EXCERPTED DATA section start
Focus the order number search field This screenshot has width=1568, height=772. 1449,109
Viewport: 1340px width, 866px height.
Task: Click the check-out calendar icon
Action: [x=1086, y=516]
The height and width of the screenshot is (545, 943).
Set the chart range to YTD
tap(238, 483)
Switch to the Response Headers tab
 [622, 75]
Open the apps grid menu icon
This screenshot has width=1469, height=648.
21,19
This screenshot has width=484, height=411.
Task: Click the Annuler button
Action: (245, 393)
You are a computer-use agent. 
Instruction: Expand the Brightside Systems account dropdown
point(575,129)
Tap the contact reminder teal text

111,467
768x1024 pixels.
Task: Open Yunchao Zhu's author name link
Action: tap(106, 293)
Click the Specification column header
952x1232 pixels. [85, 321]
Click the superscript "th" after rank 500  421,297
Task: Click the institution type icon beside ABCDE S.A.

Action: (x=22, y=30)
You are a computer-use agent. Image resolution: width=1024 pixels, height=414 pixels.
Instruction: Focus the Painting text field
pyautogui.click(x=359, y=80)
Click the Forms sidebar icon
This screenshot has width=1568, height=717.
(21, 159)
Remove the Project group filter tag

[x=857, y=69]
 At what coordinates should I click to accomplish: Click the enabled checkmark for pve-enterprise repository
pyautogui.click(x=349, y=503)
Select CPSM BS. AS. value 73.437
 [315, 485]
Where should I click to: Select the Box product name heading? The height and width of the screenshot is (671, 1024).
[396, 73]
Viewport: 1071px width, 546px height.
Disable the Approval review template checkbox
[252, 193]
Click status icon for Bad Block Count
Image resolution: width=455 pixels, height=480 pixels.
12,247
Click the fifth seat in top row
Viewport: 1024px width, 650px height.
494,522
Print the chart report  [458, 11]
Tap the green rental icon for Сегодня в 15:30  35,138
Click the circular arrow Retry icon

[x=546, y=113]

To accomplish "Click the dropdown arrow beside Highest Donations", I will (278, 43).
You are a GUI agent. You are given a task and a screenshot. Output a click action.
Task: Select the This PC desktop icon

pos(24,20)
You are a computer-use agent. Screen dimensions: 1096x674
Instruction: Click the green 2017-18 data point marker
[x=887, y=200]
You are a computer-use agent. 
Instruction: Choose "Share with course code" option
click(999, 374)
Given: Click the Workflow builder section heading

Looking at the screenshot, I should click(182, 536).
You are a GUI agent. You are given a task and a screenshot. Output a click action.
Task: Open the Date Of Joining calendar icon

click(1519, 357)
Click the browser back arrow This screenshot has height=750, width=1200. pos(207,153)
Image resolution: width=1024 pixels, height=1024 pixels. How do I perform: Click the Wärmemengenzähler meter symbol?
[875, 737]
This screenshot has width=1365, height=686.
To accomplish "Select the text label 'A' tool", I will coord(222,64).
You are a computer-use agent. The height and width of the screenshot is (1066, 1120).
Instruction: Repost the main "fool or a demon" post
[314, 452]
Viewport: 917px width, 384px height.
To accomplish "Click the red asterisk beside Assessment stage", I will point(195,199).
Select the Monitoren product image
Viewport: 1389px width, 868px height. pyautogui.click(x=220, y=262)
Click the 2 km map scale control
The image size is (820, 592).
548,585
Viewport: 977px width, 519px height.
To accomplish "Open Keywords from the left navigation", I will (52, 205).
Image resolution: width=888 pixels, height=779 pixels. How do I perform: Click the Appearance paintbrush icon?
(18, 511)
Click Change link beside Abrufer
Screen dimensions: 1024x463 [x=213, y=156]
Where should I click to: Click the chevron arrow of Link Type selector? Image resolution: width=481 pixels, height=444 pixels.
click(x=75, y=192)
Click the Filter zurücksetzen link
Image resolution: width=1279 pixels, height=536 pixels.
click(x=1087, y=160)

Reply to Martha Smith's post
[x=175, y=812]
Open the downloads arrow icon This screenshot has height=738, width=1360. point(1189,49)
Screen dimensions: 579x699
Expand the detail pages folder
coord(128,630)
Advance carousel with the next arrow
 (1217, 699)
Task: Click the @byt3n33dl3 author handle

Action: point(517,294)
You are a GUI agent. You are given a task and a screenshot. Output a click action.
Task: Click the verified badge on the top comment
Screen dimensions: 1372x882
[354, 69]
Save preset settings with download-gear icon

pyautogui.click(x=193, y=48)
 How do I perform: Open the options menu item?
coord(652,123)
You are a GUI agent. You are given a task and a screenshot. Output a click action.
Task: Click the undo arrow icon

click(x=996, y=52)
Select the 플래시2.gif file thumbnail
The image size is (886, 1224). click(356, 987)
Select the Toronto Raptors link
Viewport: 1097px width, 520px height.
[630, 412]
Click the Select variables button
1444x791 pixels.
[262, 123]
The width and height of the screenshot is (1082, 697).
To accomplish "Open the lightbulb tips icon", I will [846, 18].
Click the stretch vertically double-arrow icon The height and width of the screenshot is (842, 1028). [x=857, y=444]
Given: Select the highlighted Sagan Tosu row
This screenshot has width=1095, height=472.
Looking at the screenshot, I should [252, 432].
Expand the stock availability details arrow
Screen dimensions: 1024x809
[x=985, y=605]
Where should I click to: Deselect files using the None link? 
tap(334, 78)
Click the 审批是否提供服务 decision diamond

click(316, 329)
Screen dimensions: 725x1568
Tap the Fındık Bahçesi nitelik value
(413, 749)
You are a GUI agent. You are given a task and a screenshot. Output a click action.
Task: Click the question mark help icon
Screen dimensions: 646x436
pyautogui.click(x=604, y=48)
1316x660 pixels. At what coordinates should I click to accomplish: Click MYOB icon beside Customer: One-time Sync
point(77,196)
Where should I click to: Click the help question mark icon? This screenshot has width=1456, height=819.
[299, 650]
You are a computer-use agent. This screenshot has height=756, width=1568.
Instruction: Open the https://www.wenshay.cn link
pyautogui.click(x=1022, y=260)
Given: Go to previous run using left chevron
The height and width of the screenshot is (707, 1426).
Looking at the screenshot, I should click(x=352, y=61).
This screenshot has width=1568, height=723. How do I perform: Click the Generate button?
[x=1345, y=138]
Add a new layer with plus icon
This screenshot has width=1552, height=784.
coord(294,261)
EXCERPTED DATA section end
Go through the listing above and write out exactly the lines starting with the one holding "Where should I click to: Click the chevron" and running through the one holding "Task: Click the question mark help icon", ends included, and no others.

## SOLUTION BELOW
Where should I click to: Click the chevron arrow of Link Type selector? Image resolution: width=481 pixels, height=444 pixels.
click(x=75, y=192)
Click the Filter zurücksetzen link
Image resolution: width=1279 pixels, height=536 pixels.
click(x=1087, y=160)

Reply to Martha Smith's post
[x=175, y=812]
Open the downloads arrow icon This screenshot has height=738, width=1360. point(1189,49)
Screen dimensions: 579x699
Expand the detail pages folder
coord(128,630)
Advance carousel with the next arrow
 (1217, 699)
Task: Click the @byt3n33dl3 author handle

Action: point(517,294)
You are a GUI agent. You are given a task and a screenshot. Output a click action.
Task: Click the verified badge on the top comment
Screen dimensions: 1372x882
[354, 69]
Save preset settings with download-gear icon

pyautogui.click(x=193, y=48)
 How do I perform: Open the options menu item?
coord(652,123)
You are a GUI agent. You are given a task and a screenshot. Output a click action.
Task: Click the undo arrow icon

click(x=996, y=52)
Select the 플래시2.gif file thumbnail
The image size is (886, 1224). click(356, 987)
Select the Toronto Raptors link
Viewport: 1097px width, 520px height.
[630, 412]
Click the Select variables button
1444x791 pixels.
[262, 123]
The width and height of the screenshot is (1082, 697).
To accomplish "Open the lightbulb tips icon", I will [846, 18].
Click the stretch vertically double-arrow icon The height and width of the screenshot is (842, 1028). [x=857, y=444]
Given: Select the highlighted Sagan Tosu row
This screenshot has width=1095, height=472.
Looking at the screenshot, I should [252, 432].
Expand the stock availability details arrow
Screen dimensions: 1024x809
[x=985, y=605]
Where should I click to: Deselect files using the None link? 
tap(334, 78)
Click the 审批是否提供服务 decision diamond

click(316, 329)
Screen dimensions: 725x1568
Tap the Fındık Bahçesi nitelik value
(413, 749)
You are a GUI agent. You are given a task and a screenshot. Output a click action.
Task: Click the question mark help icon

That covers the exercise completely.